Pour nombre de terriens, et même de côtiers, la mer est un
monstre glauque aux secrets bien cachés, un ample réservoir aussi riche de
trésors salés, mais des trésors auxquels on ne peut malheureusement puiser
qu'en bateau. Un bateau avec des mâts, bien entendu, des tas de voiles aux noms
mystérieux, et des instruments de pêche bizarres et compliqués.
Dans le domaine de la pêche, ce n'est là qu'une légende, qui
a cependant la peau dure. Hormis les longues croisières aux bancs de
Terre-Neuve, la pêche hauturière au chalut ou aux cordes, ou la simple pêche
côtière à une dizaine de milles du rivage, qui exigent sans nul doute un
matériel onéreux, il existe de multiples manières d'arracher au littoral des
côtes à marée les fruits de mer qu'il contient, s'agissant de poissons, de
crustacés ou de mollusques. Et sans barque, naturellement, à pied (souvent
sec), et au meilleur compte — je veux dire sans le concours d'un attirail
dispendieux.

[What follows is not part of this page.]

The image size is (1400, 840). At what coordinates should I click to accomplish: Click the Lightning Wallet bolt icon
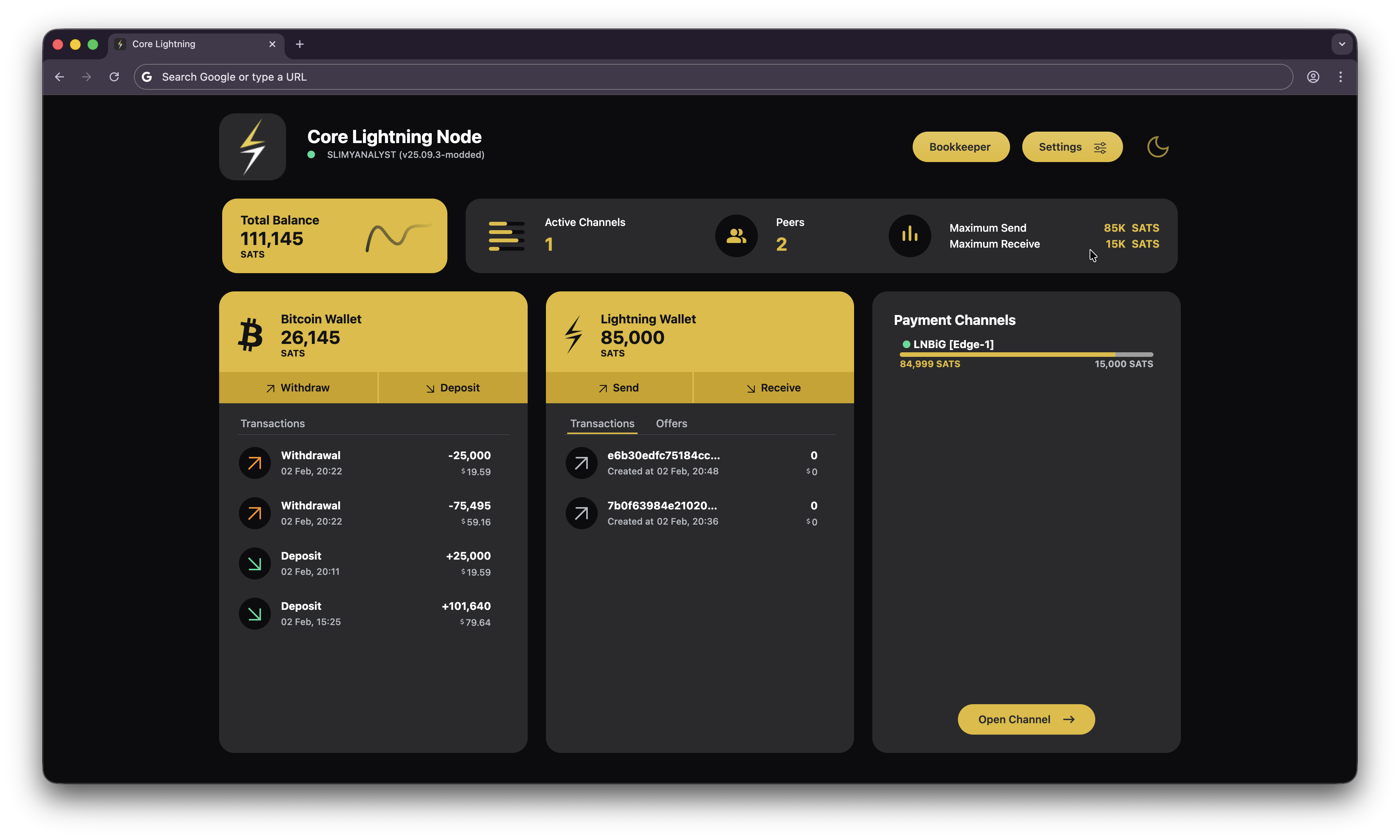click(x=573, y=335)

Cela est si vrai que, depuis toujours, les marins retraités de nos
côtes, et parfois des gens de la terre proche, ont découvert et mis au point
des procédés de pêche fort pratiques et économiques au possible, qui font appel
à des instruments le plus souvent domestiques ou aratoires, par paradoxe.

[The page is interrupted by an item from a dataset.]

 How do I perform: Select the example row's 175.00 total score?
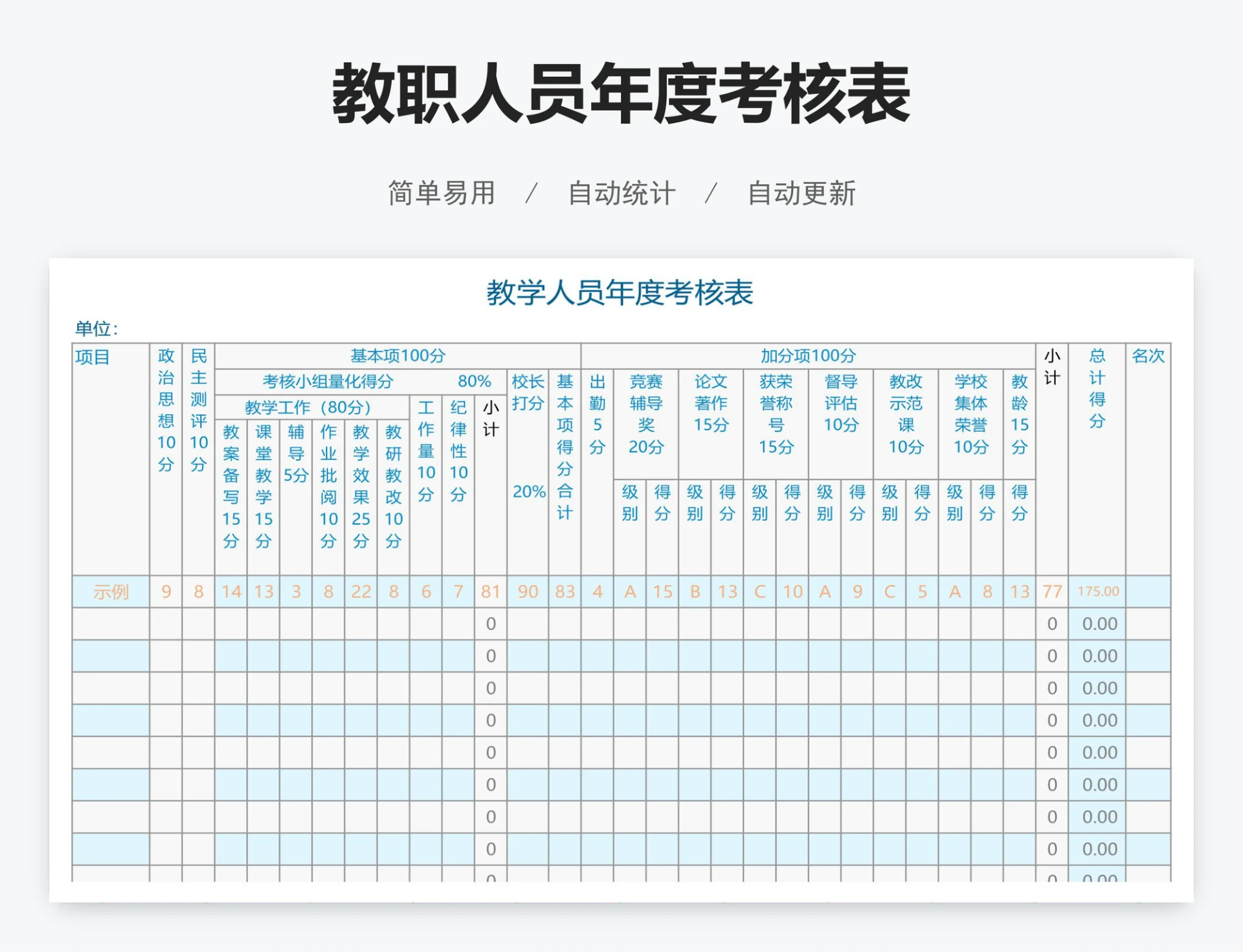[1097, 591]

Nous aurons ici l'occasion d'y revenir à diverses reprises,
au cours des campagnes de pêche à pied que nous allons entreprendre, d'utiliser
ainsi tour à tour la fourche, le râteau, le louchet, la gaule à noix ou à
pommes, parfois aussi de nous servir de simples ustensiles de ménage ou de cuisine
tels que le tisonnier, la pincette de cheminée, la fourchette ou la cuiller à
soupe. Je sais bien que mes propos peuvent ressembler à une histoire
marseillaise, mais les gars du Nord comme les Bretons, les Normands, les
Vendéens ou les Charentais, pour ne citer que ceux-là, du moins ceux qui
profitent de la pêche côtière à pied, savent bien qu'il ne s'agit là de la
moindre galéjade.
Il nous faudra cependant ajouter, à ce menu matériel d'une
réquisition facile, des pelotes de ficelle ou de corde huilée ou goudronnée,
des hameçons pour certains poissons et, en ce qui touche la chasse aux menus
crustacés, un grand filet triangulaire à manche central, celui qu'on appelle,
selon les régions considérées, truble, pousseux, bourraque, crevettier,
chevrette, bichette, et de mille autres noms locaux qu'il serait oiseux d'énumérer
en ce moment (je vous indiquerai un jour comment le construire vous-même).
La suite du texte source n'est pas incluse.